# Turbo trainer set ups without front wheel, any pics ?



## Ridgeway (30 Jan 2020)

Thinking about squeezing my turbo trainer set up into my tiny office (steady now, i know what you're thinking).

If i go down this route i'll likely buy a dedicated 2nd bike that i can leave set up permanently like this. But in order for it to fit in the place i have in mind i would need to remove the front wheel and some how mount the forks onto something, any ideas, anyone done this ?
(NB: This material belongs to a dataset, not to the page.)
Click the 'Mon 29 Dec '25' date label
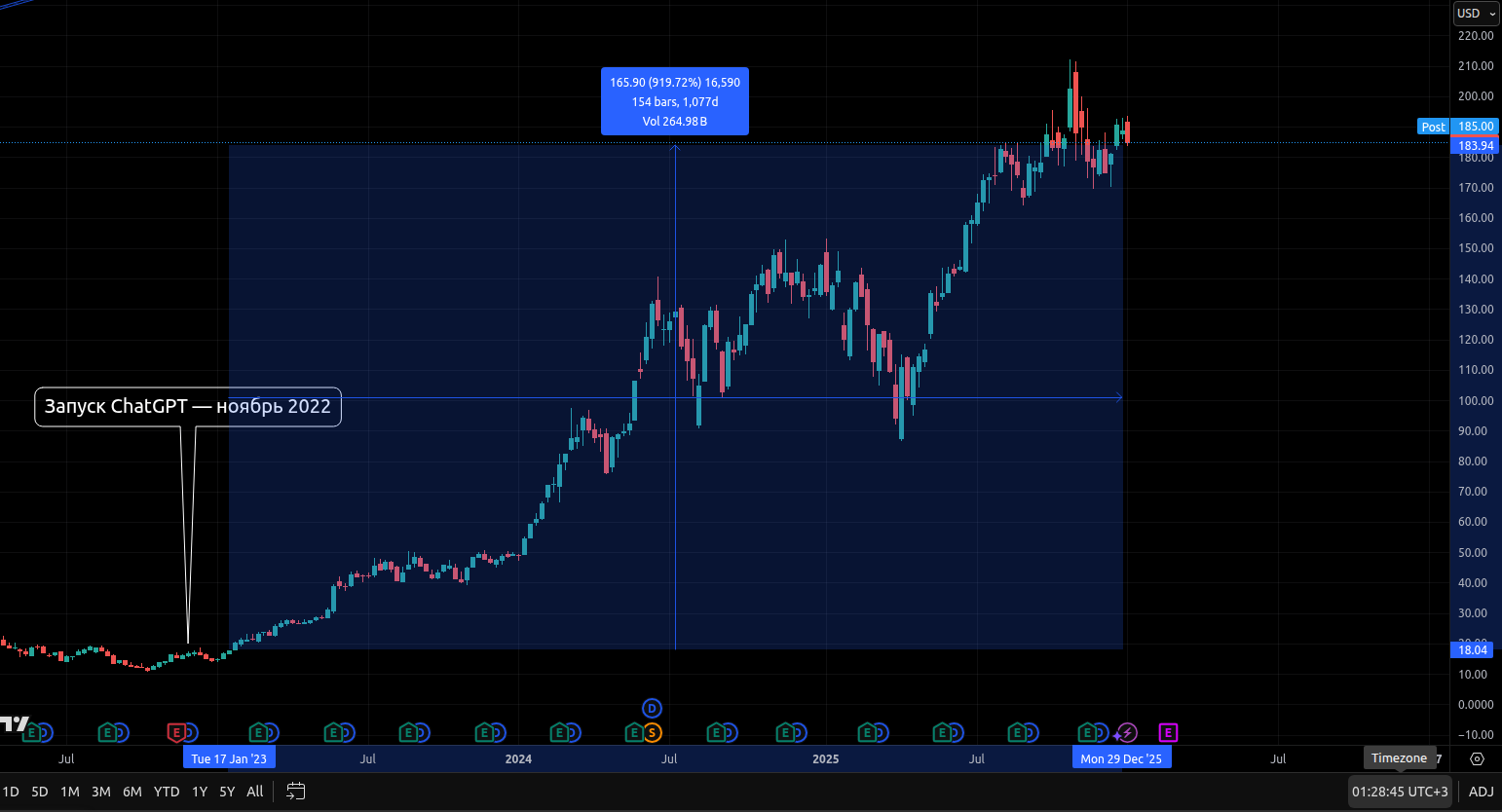The width and height of the screenshot is (1502, 812). tap(1121, 758)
Wondered about a car roof fork bracket mounted onto some kind of support ? perhaps something already exists for this application ?

Many Thanks


----------



## Milkfloat (30 Jan 2020)

Tacx sell these for their Rollers. I got one with my rollers but have never used it.
https://www.chainreactioncycles.com/tacx-antares-support-stand/rp-prod43189







If you have not got room for a wheel, how will you have room for a TV/monitor?


----------



## Ridgeway (30 Jan 2020)

That looks great, thanks.

I can mounted the screen on the wall straight in front.


----------



## wonderloaf (31 Jan 2020)

Buy a cheap new / used / broken turbo trainer, remove the drive unit and use whats left to support the front fork?


----------



## Richard A Thackeray (16 Feb 2020)

My old Dyna-Tech 755Ti, on a turbo
2005









Turbo donated to Gail, from my running club, when she started dabbling in triathlons


----------